Federal Reserve Board Chairwoman Janet Yellen testifies before the House Financial Committee about the State of the economy on July 12, 2017 in Washington, DC.
Two Friday morning economic data releases could shed some important light on the economy.
One is a direct measure of inflation: The consumer price index, set to be released by the Bureau of Labor Statistics before Friday's opening bell, is expected to show an annual inflation rate of 2.3 percent, according to economist estimates compiled by FactSet. That September number would represent a moderate increase from the 1.9 percent inflation rate seen in August.
The second is retail sales, set to be released at the same time by the U.S. Census Bureau. Here, economists are looking for a moderate month-over-month increase of 1.6 percent in September as compared with August, on a seasonally adjusted basis. That compares with the mild 0.2 percent drop seen in the prior month.
Together, these two reports will "address the two main concerns of the FOMC," Boris Schlossberg of BK Asset Management wrote to Eyes On Events on Thursday, referring to "growth and inflation."
"If data is good on both fronts — i.e. inflation is hot and retail sales are strong — that should seal the deal" on a December increase of the Federal Open Market Committee's interest rate target.
In the Fed's September statement, the committee notes that the pace of future rate hikes will depend upon "realized and expected economic conditions relative to [the Fed's] objectives of maximum employment and 2 percent inflation."

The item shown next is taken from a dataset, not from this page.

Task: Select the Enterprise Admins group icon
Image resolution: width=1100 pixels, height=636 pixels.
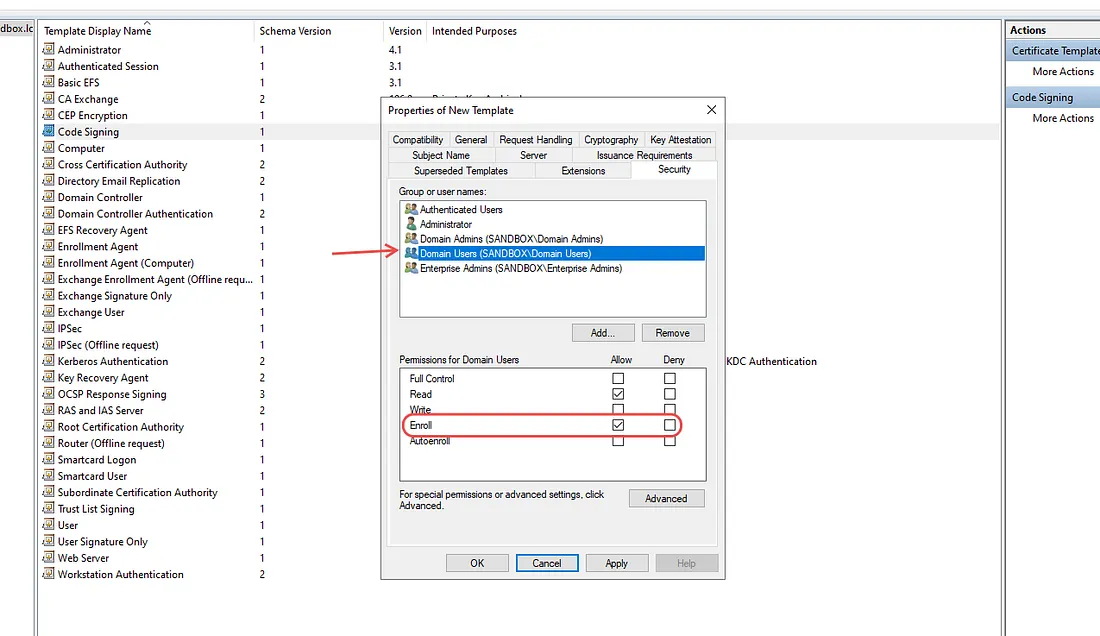Action: 411,269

At this point, the market-implied odds of a December rate hike stand at 88 percent, according to CME Group's popular "Fed Watch" tool.
Even putting aside the Fed, the data should hold some important and market-moving economic information for investors.
Strong inflation and retail sales will "jump-start the rally in yields and the dollar as markets will finally believe that we are coming out of the disinflationary period into a 'normal' growth cycle," Schlossberg wrote.